Today I learned systemd has a role in the disk mounts. You can’t just add a disk to fstab, mount it, and expect things to be hunky dory. Noooo…

If you change a mount point to another disk like I did to swap disks around in your directory mounts for whatever the reason. I was renaming and adjusting the mounts of a disk to move it up in the disk numbering scheme I use. From /media/DataArchive5 to /media/DataArchive3 to add a new 5th disk to DataArchive5. #5 was origionally meant to expand capacity till #3 died and had to take it’s place since it was empty. Now the newest disk will be #5.

Systemd didn’t like me changing the fstab file to work with this new arrangement. Ended up having to use a work-around listed here. Comment mount entry, run systemctl daemon-reload and systemctl reset-failed, uncomment entry, run systemctl daemon-reload again. Annoying but it works.

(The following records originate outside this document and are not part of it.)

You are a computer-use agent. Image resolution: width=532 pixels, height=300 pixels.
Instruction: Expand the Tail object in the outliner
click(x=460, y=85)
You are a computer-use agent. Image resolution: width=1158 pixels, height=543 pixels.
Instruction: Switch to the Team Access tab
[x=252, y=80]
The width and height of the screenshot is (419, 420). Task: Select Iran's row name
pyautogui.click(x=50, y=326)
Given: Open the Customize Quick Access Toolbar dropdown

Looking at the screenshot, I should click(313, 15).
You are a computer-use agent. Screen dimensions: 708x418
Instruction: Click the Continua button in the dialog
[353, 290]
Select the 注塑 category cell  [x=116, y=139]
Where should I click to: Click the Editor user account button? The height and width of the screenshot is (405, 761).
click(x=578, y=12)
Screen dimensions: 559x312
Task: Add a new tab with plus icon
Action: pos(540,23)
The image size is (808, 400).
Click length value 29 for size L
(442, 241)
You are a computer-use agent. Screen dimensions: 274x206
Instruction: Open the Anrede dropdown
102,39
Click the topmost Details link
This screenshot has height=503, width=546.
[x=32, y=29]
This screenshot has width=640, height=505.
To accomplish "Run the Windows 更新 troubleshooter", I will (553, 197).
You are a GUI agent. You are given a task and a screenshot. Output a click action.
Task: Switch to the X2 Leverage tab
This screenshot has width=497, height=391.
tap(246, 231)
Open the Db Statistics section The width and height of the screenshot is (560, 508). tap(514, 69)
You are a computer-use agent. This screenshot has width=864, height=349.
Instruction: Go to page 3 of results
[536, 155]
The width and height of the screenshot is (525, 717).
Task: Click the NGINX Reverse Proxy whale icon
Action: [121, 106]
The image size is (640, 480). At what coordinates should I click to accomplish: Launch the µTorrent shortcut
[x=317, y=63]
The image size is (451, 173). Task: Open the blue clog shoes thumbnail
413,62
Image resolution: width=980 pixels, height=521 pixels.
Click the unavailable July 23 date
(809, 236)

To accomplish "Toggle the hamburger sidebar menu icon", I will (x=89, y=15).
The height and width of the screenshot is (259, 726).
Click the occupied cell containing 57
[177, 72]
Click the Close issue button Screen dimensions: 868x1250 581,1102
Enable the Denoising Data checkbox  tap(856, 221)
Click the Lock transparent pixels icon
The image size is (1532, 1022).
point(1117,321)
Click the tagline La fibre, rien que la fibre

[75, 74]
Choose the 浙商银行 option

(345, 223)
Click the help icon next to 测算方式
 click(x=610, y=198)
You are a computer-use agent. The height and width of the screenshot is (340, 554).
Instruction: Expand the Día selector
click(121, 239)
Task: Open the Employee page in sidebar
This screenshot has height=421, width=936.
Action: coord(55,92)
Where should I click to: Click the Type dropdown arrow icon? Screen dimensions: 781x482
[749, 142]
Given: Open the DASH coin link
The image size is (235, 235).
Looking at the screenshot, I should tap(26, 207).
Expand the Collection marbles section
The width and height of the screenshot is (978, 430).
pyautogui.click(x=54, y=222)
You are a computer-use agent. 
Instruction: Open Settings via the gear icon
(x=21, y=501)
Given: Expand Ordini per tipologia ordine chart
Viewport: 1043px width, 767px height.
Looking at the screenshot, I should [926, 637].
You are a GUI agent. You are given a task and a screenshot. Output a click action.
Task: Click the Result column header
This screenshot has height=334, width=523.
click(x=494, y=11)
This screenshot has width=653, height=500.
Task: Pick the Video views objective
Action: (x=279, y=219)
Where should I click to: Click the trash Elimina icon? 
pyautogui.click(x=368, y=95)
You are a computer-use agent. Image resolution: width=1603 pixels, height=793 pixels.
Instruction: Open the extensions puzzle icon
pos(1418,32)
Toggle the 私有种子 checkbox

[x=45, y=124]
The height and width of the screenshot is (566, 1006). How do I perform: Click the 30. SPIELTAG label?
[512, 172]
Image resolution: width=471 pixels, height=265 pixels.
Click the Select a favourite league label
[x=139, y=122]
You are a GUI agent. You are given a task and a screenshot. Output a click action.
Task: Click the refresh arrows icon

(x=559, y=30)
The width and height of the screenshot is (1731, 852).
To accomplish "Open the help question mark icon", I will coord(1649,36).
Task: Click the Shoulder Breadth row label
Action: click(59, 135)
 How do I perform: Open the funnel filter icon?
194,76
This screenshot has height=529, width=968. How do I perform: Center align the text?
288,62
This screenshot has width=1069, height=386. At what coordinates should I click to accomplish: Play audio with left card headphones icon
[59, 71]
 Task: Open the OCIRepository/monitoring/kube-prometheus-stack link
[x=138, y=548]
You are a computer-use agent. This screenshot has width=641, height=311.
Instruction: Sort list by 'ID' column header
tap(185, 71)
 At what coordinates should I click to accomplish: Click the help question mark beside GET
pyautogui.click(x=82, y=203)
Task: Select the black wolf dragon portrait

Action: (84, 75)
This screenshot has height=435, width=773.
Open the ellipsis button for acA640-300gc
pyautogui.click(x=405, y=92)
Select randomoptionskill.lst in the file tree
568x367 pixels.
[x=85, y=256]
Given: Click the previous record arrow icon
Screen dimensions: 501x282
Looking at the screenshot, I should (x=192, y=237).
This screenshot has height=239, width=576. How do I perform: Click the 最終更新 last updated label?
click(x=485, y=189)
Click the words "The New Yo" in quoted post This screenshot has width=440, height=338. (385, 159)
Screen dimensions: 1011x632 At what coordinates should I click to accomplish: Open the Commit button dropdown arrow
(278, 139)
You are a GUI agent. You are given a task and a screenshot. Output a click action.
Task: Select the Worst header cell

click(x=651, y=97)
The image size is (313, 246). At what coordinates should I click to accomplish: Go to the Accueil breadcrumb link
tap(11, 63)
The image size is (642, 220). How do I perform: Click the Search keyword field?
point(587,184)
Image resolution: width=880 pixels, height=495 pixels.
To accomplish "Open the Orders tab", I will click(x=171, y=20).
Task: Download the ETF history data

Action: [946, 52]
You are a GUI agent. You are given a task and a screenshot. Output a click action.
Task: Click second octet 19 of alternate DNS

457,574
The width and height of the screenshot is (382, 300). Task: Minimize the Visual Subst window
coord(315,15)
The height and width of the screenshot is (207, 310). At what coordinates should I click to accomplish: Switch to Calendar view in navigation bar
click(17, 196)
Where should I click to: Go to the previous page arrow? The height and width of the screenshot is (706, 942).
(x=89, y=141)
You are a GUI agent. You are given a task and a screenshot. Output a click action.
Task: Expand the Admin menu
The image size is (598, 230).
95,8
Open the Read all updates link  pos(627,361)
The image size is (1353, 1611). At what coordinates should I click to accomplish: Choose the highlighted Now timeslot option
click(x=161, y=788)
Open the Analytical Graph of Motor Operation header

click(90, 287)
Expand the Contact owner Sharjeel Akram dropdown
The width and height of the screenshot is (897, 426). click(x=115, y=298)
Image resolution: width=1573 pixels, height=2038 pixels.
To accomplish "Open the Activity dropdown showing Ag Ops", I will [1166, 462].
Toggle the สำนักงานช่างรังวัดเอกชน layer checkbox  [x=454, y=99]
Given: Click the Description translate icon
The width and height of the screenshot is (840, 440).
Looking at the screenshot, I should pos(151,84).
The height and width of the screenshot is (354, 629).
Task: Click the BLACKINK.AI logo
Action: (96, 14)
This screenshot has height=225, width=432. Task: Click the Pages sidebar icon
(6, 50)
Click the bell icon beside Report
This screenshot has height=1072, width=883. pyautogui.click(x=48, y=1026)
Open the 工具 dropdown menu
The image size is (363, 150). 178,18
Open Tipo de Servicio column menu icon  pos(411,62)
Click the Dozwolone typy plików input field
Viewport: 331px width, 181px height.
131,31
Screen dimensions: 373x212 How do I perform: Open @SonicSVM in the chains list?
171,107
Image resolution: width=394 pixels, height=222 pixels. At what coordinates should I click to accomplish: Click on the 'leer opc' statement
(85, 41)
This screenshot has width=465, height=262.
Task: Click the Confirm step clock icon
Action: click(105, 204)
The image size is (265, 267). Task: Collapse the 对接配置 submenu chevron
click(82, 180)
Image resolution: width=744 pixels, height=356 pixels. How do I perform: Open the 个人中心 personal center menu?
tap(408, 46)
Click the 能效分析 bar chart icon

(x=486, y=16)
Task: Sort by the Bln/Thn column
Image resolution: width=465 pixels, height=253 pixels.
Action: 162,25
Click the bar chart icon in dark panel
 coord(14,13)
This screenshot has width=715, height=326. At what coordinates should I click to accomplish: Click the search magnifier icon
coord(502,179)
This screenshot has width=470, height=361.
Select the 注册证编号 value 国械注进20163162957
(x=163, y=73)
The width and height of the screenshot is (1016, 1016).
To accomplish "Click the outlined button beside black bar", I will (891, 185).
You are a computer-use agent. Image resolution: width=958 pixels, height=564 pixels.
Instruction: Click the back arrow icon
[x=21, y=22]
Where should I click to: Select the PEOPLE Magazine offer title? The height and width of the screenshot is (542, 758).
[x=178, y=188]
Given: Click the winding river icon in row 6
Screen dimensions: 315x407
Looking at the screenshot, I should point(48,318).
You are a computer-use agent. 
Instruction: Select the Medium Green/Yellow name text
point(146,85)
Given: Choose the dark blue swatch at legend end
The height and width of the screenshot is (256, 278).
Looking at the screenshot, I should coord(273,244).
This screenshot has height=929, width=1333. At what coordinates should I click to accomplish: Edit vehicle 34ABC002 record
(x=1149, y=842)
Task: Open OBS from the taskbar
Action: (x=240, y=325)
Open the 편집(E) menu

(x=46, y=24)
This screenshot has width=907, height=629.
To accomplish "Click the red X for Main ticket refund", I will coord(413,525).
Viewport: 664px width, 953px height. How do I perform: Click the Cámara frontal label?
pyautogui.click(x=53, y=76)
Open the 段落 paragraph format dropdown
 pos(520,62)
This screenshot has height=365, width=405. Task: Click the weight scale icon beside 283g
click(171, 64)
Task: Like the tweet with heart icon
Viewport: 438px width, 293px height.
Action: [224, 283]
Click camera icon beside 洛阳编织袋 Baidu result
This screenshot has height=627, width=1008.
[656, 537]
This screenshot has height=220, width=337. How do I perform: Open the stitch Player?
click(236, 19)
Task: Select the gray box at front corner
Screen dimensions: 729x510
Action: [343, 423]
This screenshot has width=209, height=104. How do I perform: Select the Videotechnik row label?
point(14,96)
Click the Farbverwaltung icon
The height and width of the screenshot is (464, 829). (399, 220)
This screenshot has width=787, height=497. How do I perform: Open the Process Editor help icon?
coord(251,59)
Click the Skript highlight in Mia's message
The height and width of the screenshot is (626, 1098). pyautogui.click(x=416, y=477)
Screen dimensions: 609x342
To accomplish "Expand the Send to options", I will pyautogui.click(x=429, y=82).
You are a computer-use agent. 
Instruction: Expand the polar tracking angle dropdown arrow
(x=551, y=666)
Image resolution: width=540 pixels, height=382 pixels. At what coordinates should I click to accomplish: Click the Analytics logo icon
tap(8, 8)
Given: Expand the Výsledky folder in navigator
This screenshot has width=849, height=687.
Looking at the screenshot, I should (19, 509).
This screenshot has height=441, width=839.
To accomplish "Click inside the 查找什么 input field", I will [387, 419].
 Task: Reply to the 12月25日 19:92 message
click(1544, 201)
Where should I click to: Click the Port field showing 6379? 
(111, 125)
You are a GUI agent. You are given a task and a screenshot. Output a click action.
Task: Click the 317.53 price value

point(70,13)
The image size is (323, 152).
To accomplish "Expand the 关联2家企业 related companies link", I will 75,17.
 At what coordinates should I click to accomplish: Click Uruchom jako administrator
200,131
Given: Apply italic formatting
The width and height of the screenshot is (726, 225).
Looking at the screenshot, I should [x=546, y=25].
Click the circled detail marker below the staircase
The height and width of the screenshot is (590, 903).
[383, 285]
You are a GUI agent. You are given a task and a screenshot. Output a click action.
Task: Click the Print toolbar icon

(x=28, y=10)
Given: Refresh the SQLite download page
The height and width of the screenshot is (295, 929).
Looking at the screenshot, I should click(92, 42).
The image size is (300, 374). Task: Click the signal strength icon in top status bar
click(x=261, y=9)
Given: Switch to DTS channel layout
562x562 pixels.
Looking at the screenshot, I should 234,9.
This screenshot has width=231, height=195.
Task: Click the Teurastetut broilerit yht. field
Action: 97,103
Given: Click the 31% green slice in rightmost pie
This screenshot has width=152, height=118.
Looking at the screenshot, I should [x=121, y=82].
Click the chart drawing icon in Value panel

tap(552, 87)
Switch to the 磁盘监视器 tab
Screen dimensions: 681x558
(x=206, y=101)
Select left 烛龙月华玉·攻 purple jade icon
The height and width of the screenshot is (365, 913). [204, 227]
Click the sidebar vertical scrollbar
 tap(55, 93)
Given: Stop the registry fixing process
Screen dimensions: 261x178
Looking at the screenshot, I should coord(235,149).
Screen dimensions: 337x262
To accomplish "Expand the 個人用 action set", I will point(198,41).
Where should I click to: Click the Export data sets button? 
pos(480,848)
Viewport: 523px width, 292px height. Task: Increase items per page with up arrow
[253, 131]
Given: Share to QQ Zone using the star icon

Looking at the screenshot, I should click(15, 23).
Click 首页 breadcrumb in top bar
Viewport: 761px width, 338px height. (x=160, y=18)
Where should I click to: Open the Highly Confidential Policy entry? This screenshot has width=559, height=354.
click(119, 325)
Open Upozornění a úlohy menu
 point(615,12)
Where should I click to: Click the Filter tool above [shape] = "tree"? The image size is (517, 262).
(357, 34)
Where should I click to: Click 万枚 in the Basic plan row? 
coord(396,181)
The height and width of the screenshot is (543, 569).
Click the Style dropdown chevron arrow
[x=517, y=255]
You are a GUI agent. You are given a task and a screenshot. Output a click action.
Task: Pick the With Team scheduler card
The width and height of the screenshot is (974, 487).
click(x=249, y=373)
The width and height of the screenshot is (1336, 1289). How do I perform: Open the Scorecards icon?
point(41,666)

I discovered this snafu when I tried to mount the new disk to an existing mount point that was associated with the now dead disk because it’s fstab entry was still there and uncommented. The more you know, eh?

I suppose I knew this was a thing for some time now but didn’t really think it could get ya till it does. Like, “Why isn’t my disk mounting?”. checks dmesg log Logs show disk is immediately unmounted when mounted. “huh? why u do dis computer?”. To the googles and that’s how I found that bug post. One might note I use ubuntu for my server but it’s still systemd that’s running the show. Normally it just works till you do something it doesn’t like and silently blocks you. lol

Maybe things like this is what has some people hating on systemd. oh well, it’s part of the system. might as well get used to it. I prefer it over init.d. hides from the pitchforks

Anyway, just thought I’d mention. Cheers.